Jest pełna najgorszych obaw, bo od 10 lutego nie miała kontaktu ani z córką, Aleksandrą (45 l.), ani ze swoją wnuczką, Oliwią (15 l.). Dodaje, że zawsze do niej dzwoniły i o wszystkim informowały, stąd brak kontaktu wydaje jej się bardzo niepokojący. Kobieta sprawdzała już wszystkie miejsca, w których spodziewała się je znaleźć lub natrafić na jakiś trop. Żadnych wyjaśnień nie przyniosło też sprawdzenie osiedlowego monitoringu. Policja w Częstochowie zakłada różne wersje, jednak na razie nie ma żadnych tropów. Grupa ratowniczo-poszukiwawcza z psami sprawdzała działki przy ul. Żyznej i Gronowej, gdzie ostatni raz widziano panią Aleksandrę, jednak nie natrafiono na żaden ślad. Psy nie podjęły tropu.
Zniknęły w biały dzień
Sytuacja jest tym dziwniejsza, że jeszcze w czwartek przed południem sąsiad widział panią Aleksandrę na działce przy ul. Żyznej w Częstochowie, gdy w tym czasie wnuczka miała lekcje zdalne i przebywała w domu. Po południu zadzwoniła zaś do babci z pytaniem czy nie wie, gdzie jest mama, ponieważ na działce jej nie ma. Pani Bożena nie była w stanie udzielić takiej informacji. Nie udało jej się też ponownie dodzwonić do wnuczki – później jej telefon milczał.

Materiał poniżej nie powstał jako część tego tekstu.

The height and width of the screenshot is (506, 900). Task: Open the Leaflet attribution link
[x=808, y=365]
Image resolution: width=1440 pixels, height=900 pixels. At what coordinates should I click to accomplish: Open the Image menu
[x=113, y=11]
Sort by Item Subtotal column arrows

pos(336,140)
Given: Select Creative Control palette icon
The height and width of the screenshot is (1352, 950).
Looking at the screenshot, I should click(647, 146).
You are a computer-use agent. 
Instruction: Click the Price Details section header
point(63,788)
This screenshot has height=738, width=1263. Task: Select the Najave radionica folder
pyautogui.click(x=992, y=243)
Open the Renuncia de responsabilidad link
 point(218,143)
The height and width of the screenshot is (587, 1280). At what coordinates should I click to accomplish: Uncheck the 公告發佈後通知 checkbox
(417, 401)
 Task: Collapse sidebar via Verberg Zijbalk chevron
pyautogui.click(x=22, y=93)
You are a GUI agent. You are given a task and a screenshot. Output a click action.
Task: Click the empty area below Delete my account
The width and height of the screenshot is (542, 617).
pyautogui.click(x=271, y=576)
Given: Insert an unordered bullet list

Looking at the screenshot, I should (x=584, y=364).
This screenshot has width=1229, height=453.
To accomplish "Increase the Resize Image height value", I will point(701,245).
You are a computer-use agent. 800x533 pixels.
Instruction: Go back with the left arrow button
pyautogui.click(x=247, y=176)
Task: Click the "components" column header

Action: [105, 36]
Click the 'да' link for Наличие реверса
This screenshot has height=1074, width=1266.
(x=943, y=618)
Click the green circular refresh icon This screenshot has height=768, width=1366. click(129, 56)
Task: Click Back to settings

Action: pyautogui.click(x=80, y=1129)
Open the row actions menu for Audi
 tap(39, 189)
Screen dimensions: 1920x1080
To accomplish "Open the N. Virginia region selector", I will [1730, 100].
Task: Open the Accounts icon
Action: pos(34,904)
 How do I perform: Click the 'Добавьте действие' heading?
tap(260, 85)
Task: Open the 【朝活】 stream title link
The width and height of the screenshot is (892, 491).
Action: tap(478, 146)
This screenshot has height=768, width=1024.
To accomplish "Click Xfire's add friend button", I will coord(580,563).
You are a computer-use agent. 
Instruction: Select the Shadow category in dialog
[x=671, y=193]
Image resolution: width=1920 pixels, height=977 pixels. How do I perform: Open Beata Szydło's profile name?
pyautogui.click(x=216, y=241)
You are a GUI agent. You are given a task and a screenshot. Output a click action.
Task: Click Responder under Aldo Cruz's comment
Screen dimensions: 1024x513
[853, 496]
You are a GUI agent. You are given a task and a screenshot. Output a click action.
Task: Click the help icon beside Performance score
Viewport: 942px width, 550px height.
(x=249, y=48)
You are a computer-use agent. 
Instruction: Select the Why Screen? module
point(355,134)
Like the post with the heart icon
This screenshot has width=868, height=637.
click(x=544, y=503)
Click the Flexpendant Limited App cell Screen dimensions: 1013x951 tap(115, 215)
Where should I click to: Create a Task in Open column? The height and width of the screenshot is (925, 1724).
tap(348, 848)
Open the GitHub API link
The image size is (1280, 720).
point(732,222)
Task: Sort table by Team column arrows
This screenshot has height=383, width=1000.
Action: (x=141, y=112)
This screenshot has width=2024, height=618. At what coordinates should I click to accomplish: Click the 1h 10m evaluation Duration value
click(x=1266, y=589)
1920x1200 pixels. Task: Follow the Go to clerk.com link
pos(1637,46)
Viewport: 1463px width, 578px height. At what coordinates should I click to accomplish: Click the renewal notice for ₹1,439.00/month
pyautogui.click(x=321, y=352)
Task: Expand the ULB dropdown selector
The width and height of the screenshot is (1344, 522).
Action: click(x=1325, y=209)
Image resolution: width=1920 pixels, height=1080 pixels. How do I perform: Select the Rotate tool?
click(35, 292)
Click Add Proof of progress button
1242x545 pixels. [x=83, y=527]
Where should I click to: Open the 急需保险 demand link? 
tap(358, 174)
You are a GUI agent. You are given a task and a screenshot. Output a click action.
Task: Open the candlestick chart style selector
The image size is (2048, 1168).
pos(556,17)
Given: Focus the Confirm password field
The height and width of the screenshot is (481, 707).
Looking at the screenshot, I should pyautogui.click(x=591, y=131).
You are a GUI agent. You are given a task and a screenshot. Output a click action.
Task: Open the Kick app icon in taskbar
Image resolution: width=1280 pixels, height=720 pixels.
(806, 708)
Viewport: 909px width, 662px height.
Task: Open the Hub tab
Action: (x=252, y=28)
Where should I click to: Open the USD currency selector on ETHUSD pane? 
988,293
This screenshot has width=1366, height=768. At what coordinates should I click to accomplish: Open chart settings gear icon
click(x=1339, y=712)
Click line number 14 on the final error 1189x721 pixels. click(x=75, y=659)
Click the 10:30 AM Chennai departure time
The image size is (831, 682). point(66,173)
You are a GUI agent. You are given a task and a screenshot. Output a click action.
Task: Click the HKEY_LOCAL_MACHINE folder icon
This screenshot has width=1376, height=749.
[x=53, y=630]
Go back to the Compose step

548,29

Kobieta udała się na działkę, jednak wszystko było zamknięte – tak samo jak mieszkanie. Kiedy zaś strażacy otworzyli drzwi, w środku zastali porządek. Wszystko wyglądało tak, jak gdyby ktoś wyszedł tylko na chwilę. Pani Bożena wspomina:
W mieszkaniu była też torebka córki, dokumenty i ich telefony. W kuchni stał nietknięty obiad. Nie było pieska wnuczki.
Jeśli ktoś byłby w stanie udzielić jakichkolwiek informacji na temat zaginionych, proszony jest o kontakt z numerem alarmowym 112 lub 47 858 16 11.